Free Electron in Current
I'm pretty thankful for Jack's answer – because it explains that you might not want to stick to a model with "separate atoms" and "bouncing" electrons for a metal. So here goes what I'd like you to get the idea of regarding electron movement in a metal:
The moment you realize that these electrons aren't free to move anywhere, you must admit that the word "free electron" isn't 100% accurate.
So far, so good. Hold on, this will hurt just a bit.
The orbits you know are just a model. They don't exist as things with a shape where a "point-shaped" electron circles around. The moment you need to describe electron movement in a metal, that model breaks down, as you've noticed.
Instead, we have to understand that an electron bound to a nucleus only is bound because "fleeing" would require an external impulse, as well as "crashing" into the nucleus. For now, imagine the electron in circular motion (just like a satellite around a planet), and if no external force is applied, it'll stay at that path.
Now, take a step back. You might have heard of Heisenberg's Uncertainty principle – you can't know the exact location of something and its exact impulse at the same time. That's exactly what's happening here – we know the rotational impulse of the electron pretty exactly (because we can calculate how much impulse it needs not to crash nor to flee), and thus, the knowledge of its position must be uncertain to a specific degree.
Hence, an electron like that doesn't actually have a place on the orbit – it has a place probability distribution. It turns out that the probability is an effect (or, rather, an operator applied to) Schrödinger's Equation (for a non-near-speed-of-light single particle), which is
$$i \hbar\frac{\partial}{\partial t} \Psi(\mathbf{r},t) = \left [ \frac{-\hbar^2}{2\mu}\nabla^2 + V(\mathbf{r},t)\right ] \Psi(\mathbf{r},t)$$
(I swear, I'm not trying to scare you – the formula will look far less threatening when you've studied electrical engineering for one and a half years – you'd typically have a course called "solid-state physics / electronics", where this is explained in much more depth and with background, and a lot of mandatory math courses that explain how to deal with this kind of equation, especially with the differential Laplacian operator \$\nabla^2\$. I just need the formula below.)
So, now back from the single electron to the metal:
A metal is composed of an electron lattice – that is, the atoms are arranged in a repetitive pattern. Now, looking at Schrödinger's equation, you'll see a \$V\$ there – that's Potential, and potential is practically "distance to positive charges" for an electron – and since we know the positive charges are in a nice periodic pattern in the metal, \$V\$ is periodic!
Now, what's this \$\Psi\$? It's what we call the position-space wave function. It's the solution for Schrödinger's Equation – the function that makes the "\$=\$" above true!
Now, for a specific, periodic \$V\$, only a specific set of wave functions can exist; we can apply a different operator to the wave function \$\Psi\$ (the Hamiltonian) and get these states; they are the so-called Bloch states. Within these, an electron actually doesn't have a specific "identity" or "place" – it just contributes to the fact that things are periodic.

◆ What to do:
- a) What name does the free-electron post give to the wave functions that can exist for a specific, periodic V?
- b) Reproduce the part of the free-electron post starting with "So far, so good." and going on through "at that path.".
Rely on the free-electron post alone.

◆ Source excerpt:
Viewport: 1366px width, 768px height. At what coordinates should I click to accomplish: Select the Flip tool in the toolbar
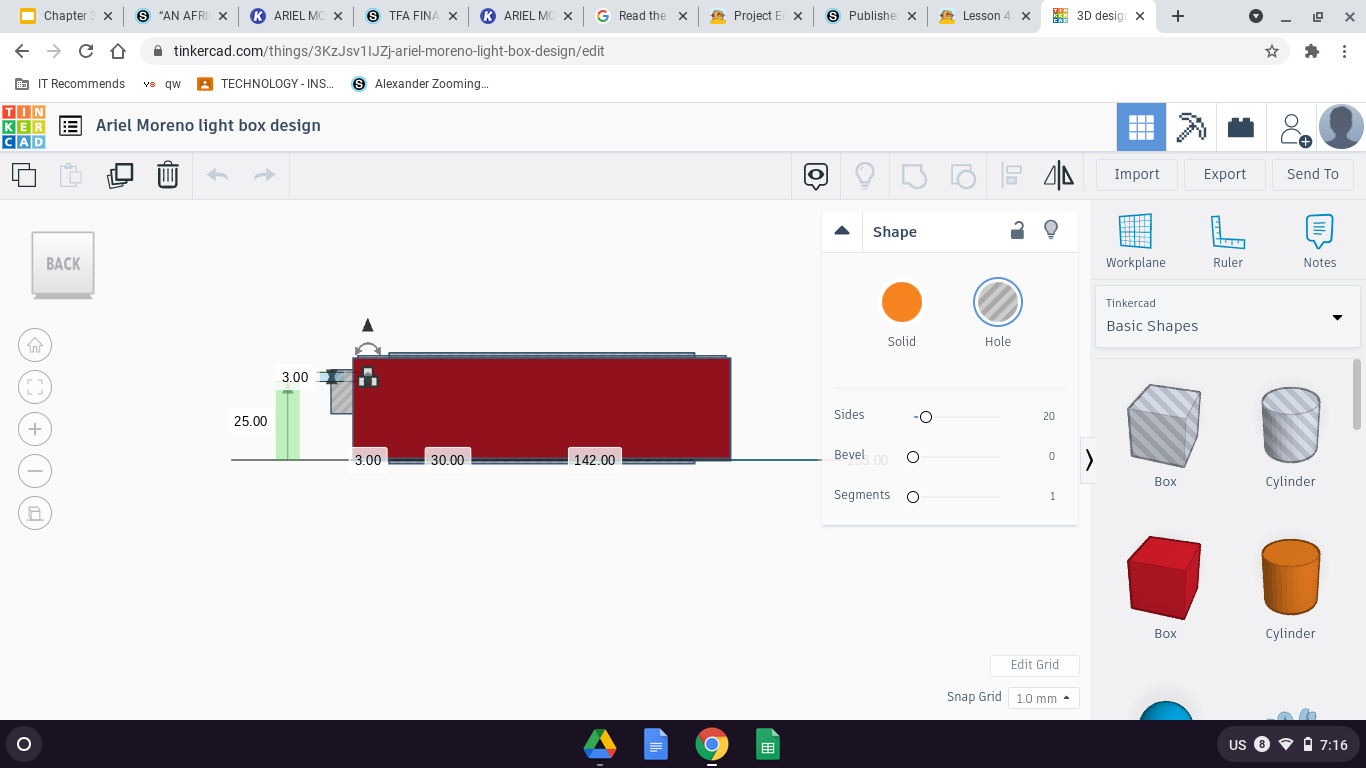1059,174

◆ Results by task:
- a) Bloch states

- b)
So far, so good. Hold on, this will hurt just a bit.
The orbits you know are just a model. They don't exist as things with a shape where a "point-shaped" electron circles around. The moment you need to describe electron movement in a metal, that model breaks down, as you've noticed.
Instead, we have to understand that an electron bound to a nucleus only is bound because "fleeing" would require an external impulse, as well as "crashing" into the nucleus. For now, imagine the electron in circular motion (just like a satellite around a planet), and if no external force is applied, it'll stay at that path.